Materials provided:
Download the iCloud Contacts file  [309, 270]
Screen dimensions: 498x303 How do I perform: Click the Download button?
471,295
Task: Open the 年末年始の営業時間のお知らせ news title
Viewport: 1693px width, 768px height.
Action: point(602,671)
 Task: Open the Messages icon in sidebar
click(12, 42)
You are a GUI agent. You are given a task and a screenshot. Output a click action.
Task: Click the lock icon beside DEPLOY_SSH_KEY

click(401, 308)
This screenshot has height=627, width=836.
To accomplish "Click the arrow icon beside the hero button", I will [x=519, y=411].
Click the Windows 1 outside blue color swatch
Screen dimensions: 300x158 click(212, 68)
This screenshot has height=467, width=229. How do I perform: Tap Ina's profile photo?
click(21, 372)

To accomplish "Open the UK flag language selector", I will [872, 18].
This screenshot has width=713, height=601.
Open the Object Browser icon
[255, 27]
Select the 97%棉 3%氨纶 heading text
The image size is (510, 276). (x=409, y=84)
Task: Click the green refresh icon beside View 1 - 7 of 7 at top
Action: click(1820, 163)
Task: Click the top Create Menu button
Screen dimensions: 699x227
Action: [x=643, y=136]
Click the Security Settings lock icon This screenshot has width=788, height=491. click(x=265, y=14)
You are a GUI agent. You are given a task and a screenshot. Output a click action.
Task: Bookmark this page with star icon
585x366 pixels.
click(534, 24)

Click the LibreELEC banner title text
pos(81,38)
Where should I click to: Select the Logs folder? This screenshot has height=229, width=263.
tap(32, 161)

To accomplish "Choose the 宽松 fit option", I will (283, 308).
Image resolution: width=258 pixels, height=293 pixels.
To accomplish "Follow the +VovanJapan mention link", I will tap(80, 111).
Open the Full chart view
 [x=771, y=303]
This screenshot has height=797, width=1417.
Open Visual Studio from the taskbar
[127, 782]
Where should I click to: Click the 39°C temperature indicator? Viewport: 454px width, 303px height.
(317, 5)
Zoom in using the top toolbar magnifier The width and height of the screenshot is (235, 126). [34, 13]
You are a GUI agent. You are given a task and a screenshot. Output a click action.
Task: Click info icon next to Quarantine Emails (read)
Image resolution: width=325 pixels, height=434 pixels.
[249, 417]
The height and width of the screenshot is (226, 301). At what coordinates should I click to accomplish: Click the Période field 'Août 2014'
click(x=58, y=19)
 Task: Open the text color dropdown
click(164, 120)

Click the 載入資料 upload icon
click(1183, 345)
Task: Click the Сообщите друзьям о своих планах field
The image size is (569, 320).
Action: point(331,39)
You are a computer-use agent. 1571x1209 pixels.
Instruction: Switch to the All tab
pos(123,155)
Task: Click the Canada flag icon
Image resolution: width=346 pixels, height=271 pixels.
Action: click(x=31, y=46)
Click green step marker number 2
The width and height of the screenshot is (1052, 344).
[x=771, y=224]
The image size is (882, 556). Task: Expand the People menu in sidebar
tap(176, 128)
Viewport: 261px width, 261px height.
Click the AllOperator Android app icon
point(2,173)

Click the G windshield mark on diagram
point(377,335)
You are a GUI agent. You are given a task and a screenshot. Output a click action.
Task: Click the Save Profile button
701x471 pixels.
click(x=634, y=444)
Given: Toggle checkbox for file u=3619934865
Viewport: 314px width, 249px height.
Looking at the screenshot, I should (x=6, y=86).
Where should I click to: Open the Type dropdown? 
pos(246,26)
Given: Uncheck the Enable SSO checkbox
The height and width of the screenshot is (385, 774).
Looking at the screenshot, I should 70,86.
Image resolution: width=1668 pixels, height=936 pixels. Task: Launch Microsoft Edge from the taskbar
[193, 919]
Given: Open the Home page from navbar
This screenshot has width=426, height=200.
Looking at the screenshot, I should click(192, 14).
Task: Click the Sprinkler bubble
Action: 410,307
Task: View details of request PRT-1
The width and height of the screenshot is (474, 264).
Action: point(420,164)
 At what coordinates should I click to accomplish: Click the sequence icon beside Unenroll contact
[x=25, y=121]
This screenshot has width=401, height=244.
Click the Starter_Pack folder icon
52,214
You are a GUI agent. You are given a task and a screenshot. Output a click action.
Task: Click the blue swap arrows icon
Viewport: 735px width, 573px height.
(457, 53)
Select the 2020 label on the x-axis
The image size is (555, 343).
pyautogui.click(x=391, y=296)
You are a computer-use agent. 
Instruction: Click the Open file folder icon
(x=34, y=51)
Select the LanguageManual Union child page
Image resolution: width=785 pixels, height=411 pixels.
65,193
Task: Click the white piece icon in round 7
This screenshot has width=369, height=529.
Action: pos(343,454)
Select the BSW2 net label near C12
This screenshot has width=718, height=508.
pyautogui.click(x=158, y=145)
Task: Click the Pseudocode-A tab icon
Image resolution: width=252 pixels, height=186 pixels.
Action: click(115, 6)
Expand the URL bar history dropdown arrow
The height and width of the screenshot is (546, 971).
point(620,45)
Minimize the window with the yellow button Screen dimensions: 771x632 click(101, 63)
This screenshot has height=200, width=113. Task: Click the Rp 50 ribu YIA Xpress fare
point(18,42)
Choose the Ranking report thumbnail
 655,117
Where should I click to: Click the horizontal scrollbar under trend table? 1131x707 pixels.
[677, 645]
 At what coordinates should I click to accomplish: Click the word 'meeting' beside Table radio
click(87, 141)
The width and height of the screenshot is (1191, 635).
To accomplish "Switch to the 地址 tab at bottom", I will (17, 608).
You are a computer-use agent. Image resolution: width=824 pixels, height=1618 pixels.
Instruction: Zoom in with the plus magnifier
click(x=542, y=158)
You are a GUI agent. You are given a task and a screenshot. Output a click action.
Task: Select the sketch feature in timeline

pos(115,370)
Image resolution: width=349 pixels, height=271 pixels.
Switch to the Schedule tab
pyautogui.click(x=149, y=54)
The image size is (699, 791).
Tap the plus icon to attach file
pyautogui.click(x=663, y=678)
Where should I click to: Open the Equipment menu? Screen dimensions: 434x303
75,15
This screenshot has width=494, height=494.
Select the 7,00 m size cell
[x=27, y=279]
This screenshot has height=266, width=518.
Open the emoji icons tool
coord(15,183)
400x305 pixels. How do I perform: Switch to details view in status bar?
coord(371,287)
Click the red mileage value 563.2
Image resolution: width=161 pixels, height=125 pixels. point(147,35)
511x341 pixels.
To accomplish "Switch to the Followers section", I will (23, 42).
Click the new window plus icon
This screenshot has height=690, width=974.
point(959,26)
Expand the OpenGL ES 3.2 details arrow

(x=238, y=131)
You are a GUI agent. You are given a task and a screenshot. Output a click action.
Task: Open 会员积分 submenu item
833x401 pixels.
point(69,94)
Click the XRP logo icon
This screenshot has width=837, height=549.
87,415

Assignment: Each line above that contains the word "checkbox" should be copied.

Solution to the problem:
Given: Toggle checkbox for file u=3619934865
Given: Uncheck the Enable SSO checkbox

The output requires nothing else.